▸ **Supplied entries**:
§ §

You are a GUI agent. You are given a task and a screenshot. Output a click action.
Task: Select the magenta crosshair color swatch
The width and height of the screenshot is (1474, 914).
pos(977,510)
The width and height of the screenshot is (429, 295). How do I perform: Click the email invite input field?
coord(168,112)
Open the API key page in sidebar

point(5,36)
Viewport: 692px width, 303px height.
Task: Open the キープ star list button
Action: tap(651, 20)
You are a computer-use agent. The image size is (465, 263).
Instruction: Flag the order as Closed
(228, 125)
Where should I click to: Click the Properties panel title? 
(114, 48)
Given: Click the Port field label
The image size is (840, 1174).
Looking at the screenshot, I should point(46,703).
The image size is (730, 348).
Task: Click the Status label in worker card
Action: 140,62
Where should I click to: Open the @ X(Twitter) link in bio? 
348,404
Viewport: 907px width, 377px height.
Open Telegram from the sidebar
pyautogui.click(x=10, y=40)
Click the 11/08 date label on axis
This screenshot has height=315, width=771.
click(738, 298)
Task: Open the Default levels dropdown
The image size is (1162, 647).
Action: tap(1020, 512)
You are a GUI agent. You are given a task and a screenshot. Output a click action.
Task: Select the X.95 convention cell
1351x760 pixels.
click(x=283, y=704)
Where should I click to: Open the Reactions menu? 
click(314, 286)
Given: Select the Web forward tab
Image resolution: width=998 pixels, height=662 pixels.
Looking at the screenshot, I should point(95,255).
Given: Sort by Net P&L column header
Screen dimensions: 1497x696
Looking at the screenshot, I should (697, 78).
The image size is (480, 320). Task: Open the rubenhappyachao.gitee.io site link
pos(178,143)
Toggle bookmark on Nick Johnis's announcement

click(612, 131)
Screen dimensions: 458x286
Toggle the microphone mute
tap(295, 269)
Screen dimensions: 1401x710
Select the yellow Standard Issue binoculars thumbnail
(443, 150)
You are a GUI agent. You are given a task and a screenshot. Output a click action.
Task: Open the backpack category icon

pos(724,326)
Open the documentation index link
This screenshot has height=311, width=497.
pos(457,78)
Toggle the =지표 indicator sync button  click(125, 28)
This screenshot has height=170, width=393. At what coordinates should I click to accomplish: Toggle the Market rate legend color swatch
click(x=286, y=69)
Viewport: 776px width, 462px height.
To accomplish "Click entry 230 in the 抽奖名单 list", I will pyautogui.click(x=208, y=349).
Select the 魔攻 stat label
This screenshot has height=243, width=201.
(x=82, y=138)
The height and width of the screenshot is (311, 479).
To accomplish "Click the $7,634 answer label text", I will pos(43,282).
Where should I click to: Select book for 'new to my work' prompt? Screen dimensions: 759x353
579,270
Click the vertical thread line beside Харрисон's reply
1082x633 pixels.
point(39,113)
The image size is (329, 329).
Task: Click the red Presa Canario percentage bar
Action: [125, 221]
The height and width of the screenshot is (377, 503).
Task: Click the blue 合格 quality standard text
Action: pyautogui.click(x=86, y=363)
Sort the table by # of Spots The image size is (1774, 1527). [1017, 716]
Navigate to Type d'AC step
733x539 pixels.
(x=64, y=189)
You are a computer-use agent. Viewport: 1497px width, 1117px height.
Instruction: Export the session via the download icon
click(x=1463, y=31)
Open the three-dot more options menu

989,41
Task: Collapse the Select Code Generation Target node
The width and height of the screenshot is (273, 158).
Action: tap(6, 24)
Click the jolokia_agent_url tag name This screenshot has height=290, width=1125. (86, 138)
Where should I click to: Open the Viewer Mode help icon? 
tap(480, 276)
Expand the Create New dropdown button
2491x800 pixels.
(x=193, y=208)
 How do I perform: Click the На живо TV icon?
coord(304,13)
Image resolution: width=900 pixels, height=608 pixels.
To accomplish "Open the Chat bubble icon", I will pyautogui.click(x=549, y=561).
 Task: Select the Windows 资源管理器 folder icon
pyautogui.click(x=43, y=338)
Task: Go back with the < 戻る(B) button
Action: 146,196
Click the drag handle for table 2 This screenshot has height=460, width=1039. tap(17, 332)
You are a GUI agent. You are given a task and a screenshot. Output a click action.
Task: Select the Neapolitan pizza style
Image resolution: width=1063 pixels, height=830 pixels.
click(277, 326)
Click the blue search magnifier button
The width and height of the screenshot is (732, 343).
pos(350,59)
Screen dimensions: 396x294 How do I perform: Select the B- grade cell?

§ §

▸ **Aim of the exercise**: When the line with "Open Telegram from the sidebar" is reached in the data above, start copying there, and copy each line exactly until the line with "Given: Select the Web forward tab" has been copied; copy nothing else.

▸ **Task output**:
Open Telegram from the sidebar
pyautogui.click(x=10, y=40)
Click the 11/08 date label on axis
This screenshot has height=315, width=771.
click(738, 298)
Task: Open the Default levels dropdown
The image size is (1162, 647).
Action: tap(1020, 512)
You are a GUI agent. You are given a task and a screenshot. Output a click action.
Task: Select the X.95 convention cell
1351x760 pixels.
click(x=283, y=704)
Where should I click to: Open the Reactions menu? 
click(314, 286)
Given: Select the Web forward tab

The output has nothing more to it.